## [About this task]
Reproduce the entries below exactly, but only from the line containing "Given: Place caret" to the line containing "Expand the Query", inclusive.

[[ Records for the exercise, beginning ]]

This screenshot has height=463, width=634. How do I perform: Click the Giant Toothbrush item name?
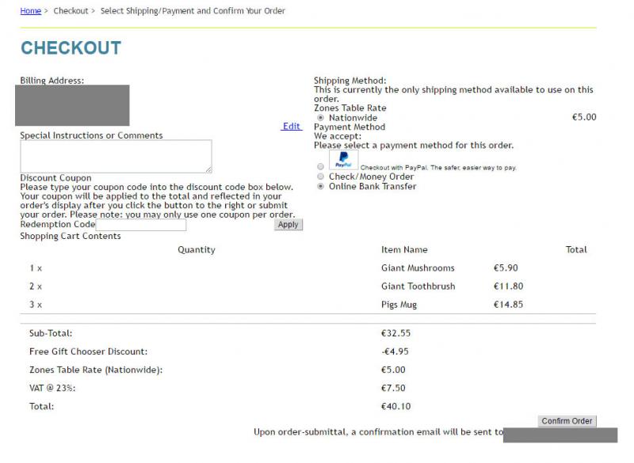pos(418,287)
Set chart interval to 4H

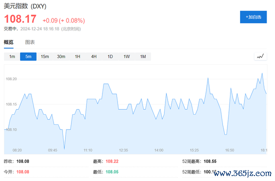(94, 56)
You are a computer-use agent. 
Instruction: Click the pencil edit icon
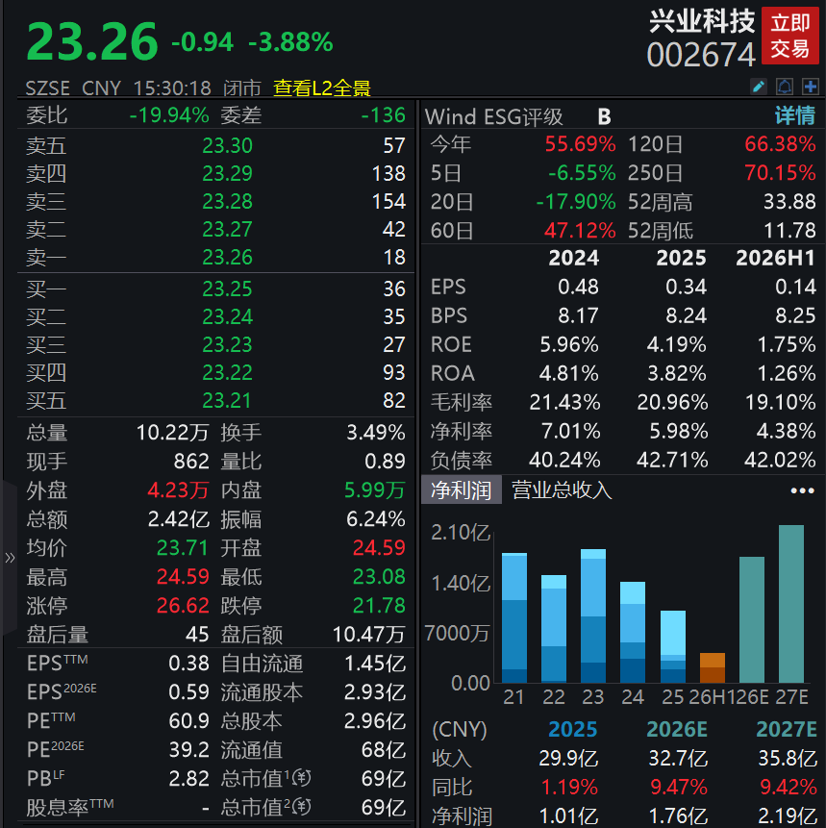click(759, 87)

[[ Records for the exercise, end ]]
[[ Records for the exercise, beginning ]]

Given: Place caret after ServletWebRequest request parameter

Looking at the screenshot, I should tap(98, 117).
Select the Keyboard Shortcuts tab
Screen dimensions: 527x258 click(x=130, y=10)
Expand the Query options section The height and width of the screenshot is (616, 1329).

[[ Records for the exercise, end ]]
[[ Records for the exercise, beginning ]]

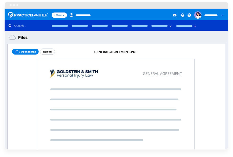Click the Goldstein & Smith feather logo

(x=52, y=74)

[[ Records for the exercise, end ]]

## [Reply to the exercise]
Given: Place caret after ServletWebRequest request parameter

Looking at the screenshot, I should tap(98, 117).
Select the Keyboard Shortcuts tab
Screen dimensions: 527x258 click(x=130, y=10)
Expand the Query options section The height and width of the screenshot is (616, 1329).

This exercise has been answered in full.